52 The suggested requirement that a request may be made only in respect of "a crime or offence listed in Article 3 of the Treaty" is ambiguous. In the light of the content of the Advice, the drafter of the amended application probably meant that a request may be made only in respect of "a crime or offence, the legal elements of which, according to Australian law, fall within the legal elements of a crime or offence listed in Article 3, also according to Australian law". An alternative meaning of subpar 1(b) is that the facts of the offence as actually alleged must be provable by facts actually alleged which would prove a crime or offence listed in Article 3. In my view, neither supposed requirement of the lawfulness of a request for extradition is imposed by Australian law.
53 It seems that Mr Oates' case for the declaration mentioned must be that in order to be lawful the Request must, in truth and as a matter of objective fact, engage a Treaty obligation of Poland to surrender Mr Oates to Australia. In my view Australian law does not so require. If it did, considerable practical difficulties would arise. Take the present case as an illustration. Australia would be limited to making requests to which Poland, in accordance with Polish law as determined by the courts of Poland and having regard to the Polish language version of the Treaty, had undertaken to accede. It is difficult to accept that the Treaty was intended to impose on the Australian authorities the burden of correctly determining, in effect, what the Polish courts would decide, at the peril of making an invalid request, that is, a request which an Australian court would declare invalid after itself correctly determining, in effect, what the Polish courts would decide.
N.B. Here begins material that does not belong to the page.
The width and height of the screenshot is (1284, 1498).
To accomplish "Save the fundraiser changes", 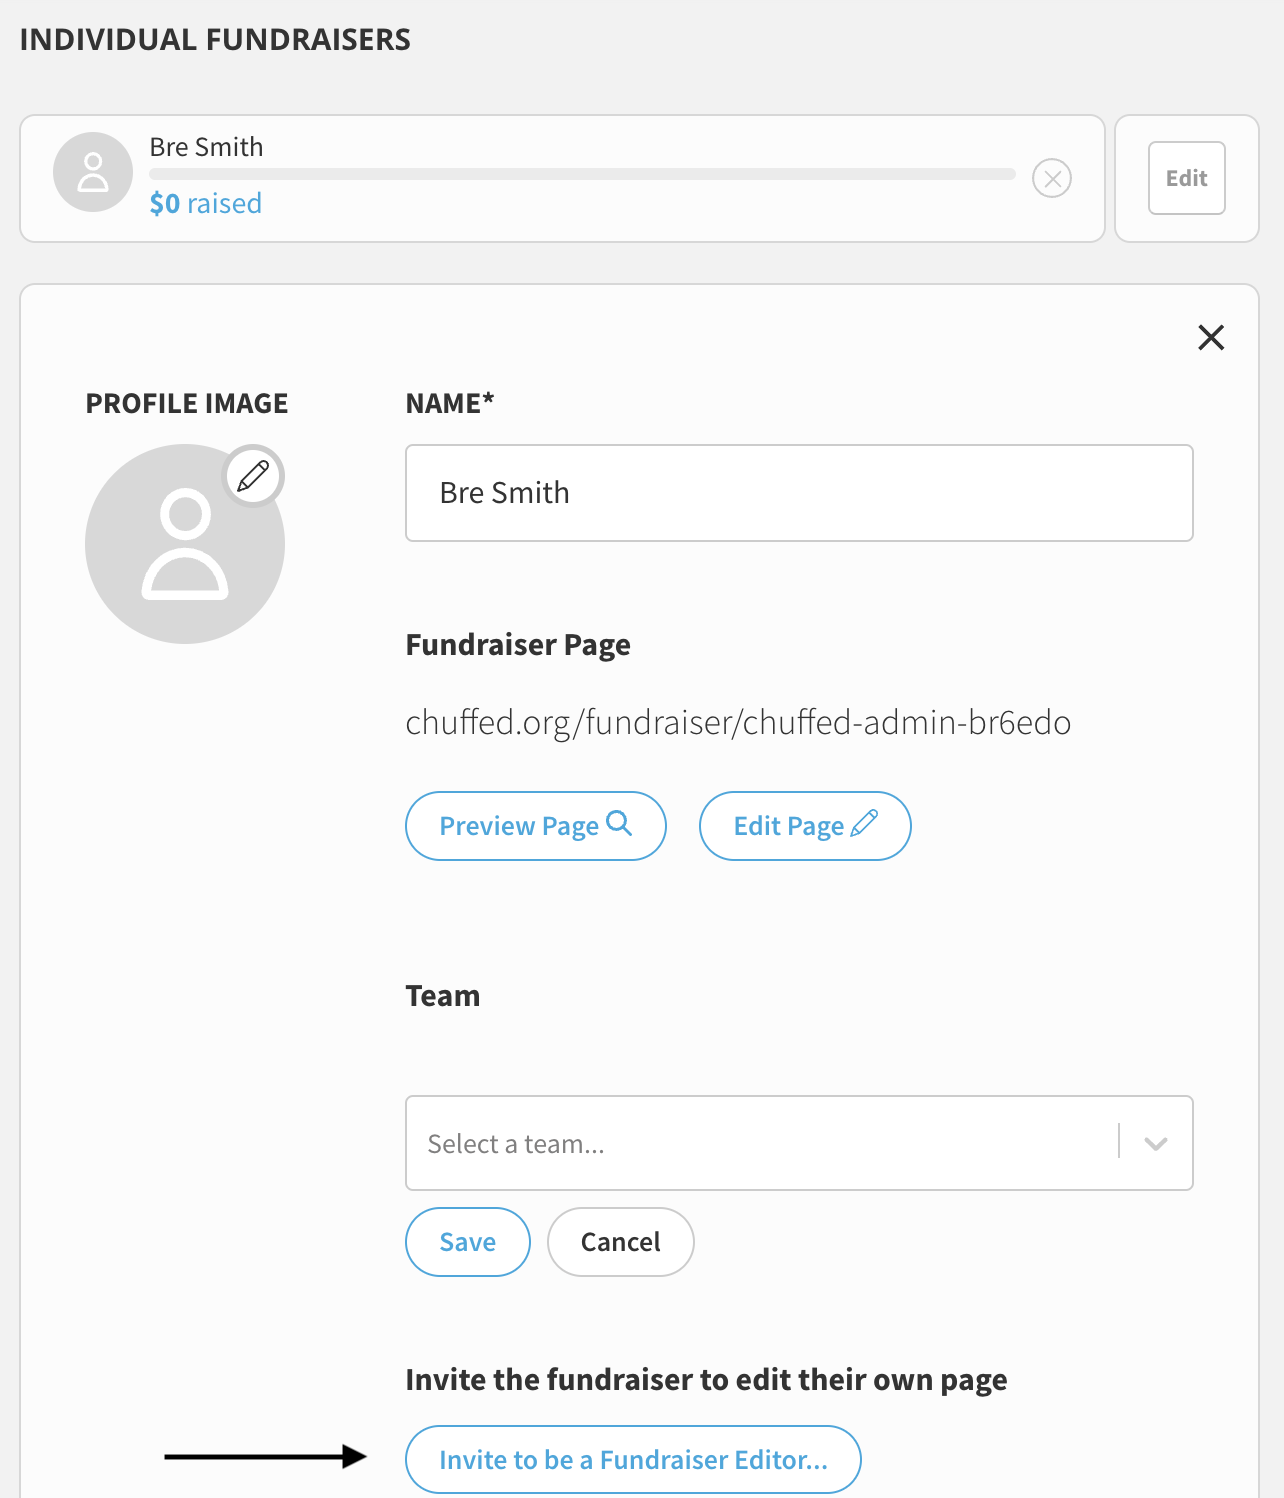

54 Again, consider the position of the requested country, Poland in the present case. Upon receiving a request the Polish authorities could not know that it was safe to be acted upon until all means of testing its validity in the Australian courts had been unsuccessfully resorted to by the person concerned. If the Polish authorities acted on a request, the validity of which had not been thoroughly tested in Australia, it might transpire that they had devoted money and resources to arresting the person and supporting their actions in the Polish courts, only to be told subsequently that the request had been ruled invalid by an Australian court, with whatever consequences would follow, such as an action by Mr Oates against them for damages akin to our action for damages for unlawful imprisonment. Again, it is difficult to think that the framers of the Treaty intended it to operate in this fashion.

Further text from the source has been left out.